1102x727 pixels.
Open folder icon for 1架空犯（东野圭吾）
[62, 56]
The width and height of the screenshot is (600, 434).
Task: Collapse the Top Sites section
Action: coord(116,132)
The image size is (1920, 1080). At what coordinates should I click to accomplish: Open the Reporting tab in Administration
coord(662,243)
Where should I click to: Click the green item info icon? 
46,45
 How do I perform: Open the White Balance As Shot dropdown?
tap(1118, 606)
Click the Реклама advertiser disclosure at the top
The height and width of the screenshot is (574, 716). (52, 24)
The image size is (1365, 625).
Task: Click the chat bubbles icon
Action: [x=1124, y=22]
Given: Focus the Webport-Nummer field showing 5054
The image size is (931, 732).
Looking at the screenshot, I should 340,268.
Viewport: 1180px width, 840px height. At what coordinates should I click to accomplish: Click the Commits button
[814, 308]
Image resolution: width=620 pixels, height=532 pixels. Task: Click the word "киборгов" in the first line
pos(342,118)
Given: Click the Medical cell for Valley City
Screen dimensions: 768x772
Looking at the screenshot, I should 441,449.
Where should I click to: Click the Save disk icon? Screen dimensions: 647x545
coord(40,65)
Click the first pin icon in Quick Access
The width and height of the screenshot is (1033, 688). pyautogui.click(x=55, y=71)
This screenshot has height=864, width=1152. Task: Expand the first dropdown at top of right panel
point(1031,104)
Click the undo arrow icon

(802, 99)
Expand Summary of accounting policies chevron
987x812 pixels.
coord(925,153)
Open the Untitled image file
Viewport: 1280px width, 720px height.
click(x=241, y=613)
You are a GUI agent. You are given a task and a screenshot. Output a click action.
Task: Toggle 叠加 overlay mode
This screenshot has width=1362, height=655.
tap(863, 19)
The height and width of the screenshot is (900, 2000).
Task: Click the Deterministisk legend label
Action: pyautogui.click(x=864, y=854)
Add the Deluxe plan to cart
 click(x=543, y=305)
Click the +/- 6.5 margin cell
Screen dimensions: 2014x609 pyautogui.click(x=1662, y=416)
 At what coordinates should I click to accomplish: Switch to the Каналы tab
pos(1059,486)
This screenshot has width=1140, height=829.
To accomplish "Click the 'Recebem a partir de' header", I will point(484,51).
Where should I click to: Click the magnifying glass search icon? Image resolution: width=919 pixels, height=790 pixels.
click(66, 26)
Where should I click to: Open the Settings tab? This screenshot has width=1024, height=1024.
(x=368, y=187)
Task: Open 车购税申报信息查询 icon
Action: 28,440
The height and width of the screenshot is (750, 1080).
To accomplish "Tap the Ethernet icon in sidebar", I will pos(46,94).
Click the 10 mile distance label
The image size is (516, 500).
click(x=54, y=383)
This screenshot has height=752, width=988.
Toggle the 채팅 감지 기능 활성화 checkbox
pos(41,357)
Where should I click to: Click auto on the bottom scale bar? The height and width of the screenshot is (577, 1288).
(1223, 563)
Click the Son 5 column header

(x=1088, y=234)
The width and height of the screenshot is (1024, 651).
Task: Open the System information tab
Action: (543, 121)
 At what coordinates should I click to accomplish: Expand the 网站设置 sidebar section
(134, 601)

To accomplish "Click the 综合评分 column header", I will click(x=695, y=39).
___
» **WHAT THIS TASK INVOLVES**
When the word "will" shows up in a line of the entries, report that line.

» **REPLY TO THE EXERCISE**
To accomplish "Click the 'Recebem a partir de' header", I will point(484,51).
To accomplish "Tap the Ethernet icon in sidebar", I will pos(46,94).
To accomplish "Click the 综合评分 column header", I will click(x=695, y=39).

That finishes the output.